●冻存管细胞处理方式（复苏）

1、操作前需将生物安全柜紫外照射30 min，并确认水浴锅清洁且升温至37℃。

2、将含有1mL细胞悬液的冻存管在37 ℃水浴锅中迅速摇晃解冻（尽量在1-2 min内融化），加入到含有9 ml已预热完全培养基的离心管中轻柔吹打混匀。

3、离心机1000 rpm离心3 min，弃上清，取1ml完全培养基轻柔吹打重悬细胞。

4、将细胞悬液加入含有4 ml完全培养基的T25瓶中，混匀后放置于37 ℃，5% CO2培养箱中培养（如有特殊需求的细胞根据细胞说明书具体培养条件培养）。

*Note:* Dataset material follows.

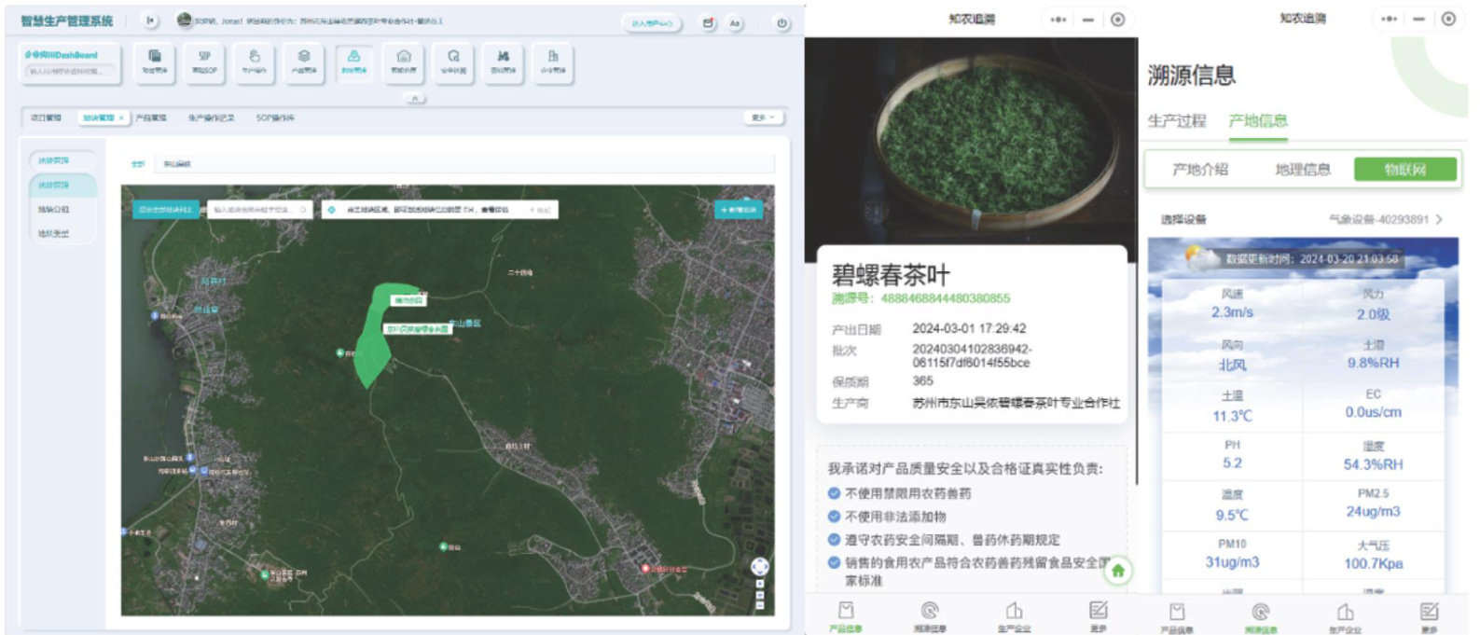This screenshot has width=1480, height=635.
Task: Expand the 气象设备-40293891 device selector
Action: coord(1385,220)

5、细胞达到传代密度后进行传代，传代参考复苏瓶细胞处理方式中的传代步骤。

●复苏瓶细胞处理方式（处理及传代）

（一）到货后处理

1、 收到复苏瓶细胞后，用75%酒精擦拭细胞培养瓶表面，显微镜下观察细胞状态。将细胞置于细胞培养箱内静置培养2~4小时，以便稳定细胞状态。

2、 仔细阅读细胞说明书了解细胞相关信息，静置完成后，取出细胞培养瓶，镜检、拍照，记录细胞状态。

3、 若细胞生长密度超过80%，可正常传代，首次传代推荐 1:2~1:3；未超过 80%，移除细胞培养瓶内培养基，预留6mL 左右原瓶培养基继续培养，直至细胞密度达 80%左右再进行传代操作，注意拧松瓶盖或更换透气瓶盖。

（二）传代（贴壁细胞参考）

1、弃去培养基，用2-3 ml PBS润洗细胞1-2次。

2、吸弃PBS，在T25瓶（10 cm皿）中加入1-2 ml 0.25 % 胰蛋白酶（含EDTA），轻轻晃动使其铺匀瓶底（皿底）。

3、放入37 ℃培养箱消化1-2 min（难消化的细胞可以适当延长消化时间）， 显微镜下观察到细胞变圆或呈流沙状移动但未完全脱落时加2-3 ml完全培养基终止消化，轻柔吹打成均匀的细胞悬液。

4、细胞悬液离心机1000 rpm离心3 min，弃上清，加入新的完全培养基轻柔吹打重悬细胞。

5、根据细胞说明书及细胞具体状态按比例将细胞悬液分配到新的含有完全培养基的培养瓶（皿）中。

6、细胞悬液混匀后将培养瓶（皿）放置于37 ℃，5% CO2培养箱中培养（如有特殊需求的细胞根据细胞说明书具体培养条件培养）。

●注意事项

1、请在无菌环境中操作，避免污染。

2、运输的培养基不能用来再培养细胞，请按照说明配制培养基进行细胞培养。

3、所有动物细胞均视为有潜在生物危害性，处理时需在二级生物安全柜中完成实验操作。

4、建议复苏冻存细胞时使用防护手套、衣服及防护面罩避免解冻时出现容器爆炸及盖子弹开造成人员伤害。